* BEGIN Extract *
2.2 — Random Variables and Distributions — Class Content

Overview
Readings
Slides
R Practice
Assignments
- Problem Set 1
Math Appendix
- Properties of Expected Value and Variance
R Appendix

Tuesday, September 14, 2021

Problem Set 1 is now due. Problem Set 2 is due by class Tuesday September 21.

Overview

Today we finish your crash course/review of basic statistics with random variables and distributions.

Readings

Math and Probability Background Appendices B-I in Bailey, Real Econometrics

Now that we return to the statistics, we will do a minimal overview of basic statistics and distributions. Review all of Bailey’s appendices.

Slides

Below, you can find the slides in two formats. Clicking the image will bring you to the html version of the slides in a new tab. Note while in going through the slides, you can type h to see a special list of viewing options, and type o for an outline view of all the slides.

The lower button will allow you to download a PDF version of the slides. I suggest printing the slides beforehand and using them to take additional notes in class (not everything is in the slides)!

Download as PDF

R Practice

Answers from last class’ practice problems on base R are posted on that page. Today’s “practice problems” get you to practice the tools we are working with today. They are again not required, but will help you if you are interested.

Assignments

Problem Set 1

Problem Set 1 is posted and is due by class Tuesday September 14. Please see the instructions for more information on how to submit your assignment (there are multiple ways!).

Problem set 2 (on classes 2.1-2.2) will be posted shortly, and will be due by Tuesday September 21.

Math Appendix

Properties of Expected Value and Variance

There are several useful mathematical properties of expected value and variance.

Property 1: the expected value of a constant is itself, and the variance of a constant is 0.

\[\begin{align*} E(c)&=c\\ var(c)&=0\\ sd(c)&=0\\ \end{align*}\]

For any constant, \(c\)

Example: \(E(2)=2\), \(var(2)=0\), \(sd(2)=0\)

Property 2: adding or subtracting a constant to a random variable and then taking the mean or variance:

\[\begin{align*} E(X \pm c)&=E(X) \pm c\\ var(X \pm c)&=X\\ sd(X \pm c)&=X\\ \end{align*}\]

For any constant, \(c\)

Example: \(E(2+X)=2+E(X)\), \(var(2+X)=var(X)\), \(sd(2+X)=sd(X)\)
* END Extract *
* BEGIN Material *
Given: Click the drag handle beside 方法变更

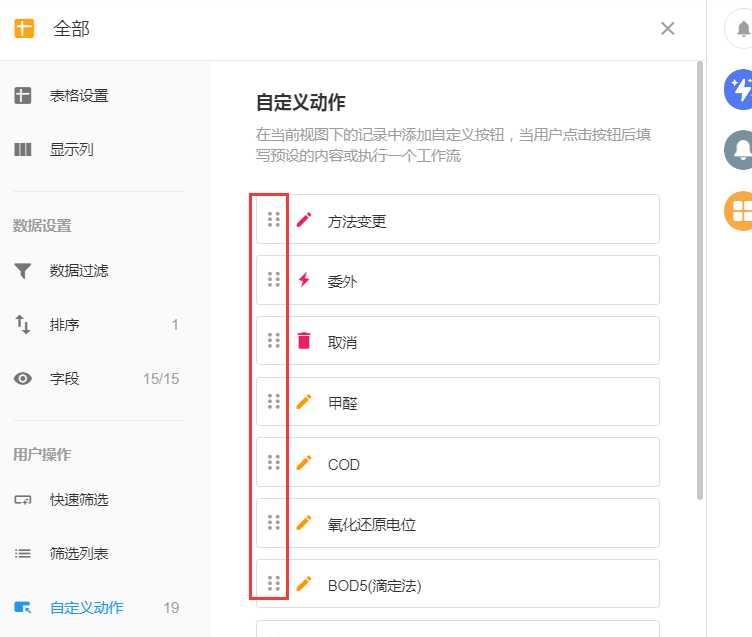Looking at the screenshot, I should 273,219.
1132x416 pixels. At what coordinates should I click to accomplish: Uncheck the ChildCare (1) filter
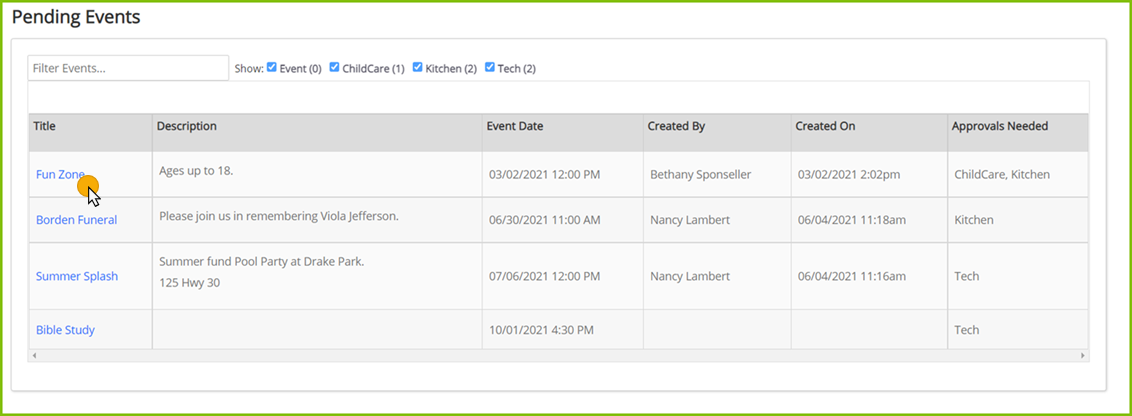(335, 68)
* END Material *
**Directions for this task**
On the class page about random variables and distributions, which key do you type while going through the slides to get an outline view of all of them?

**Result of this exercise**
Type o.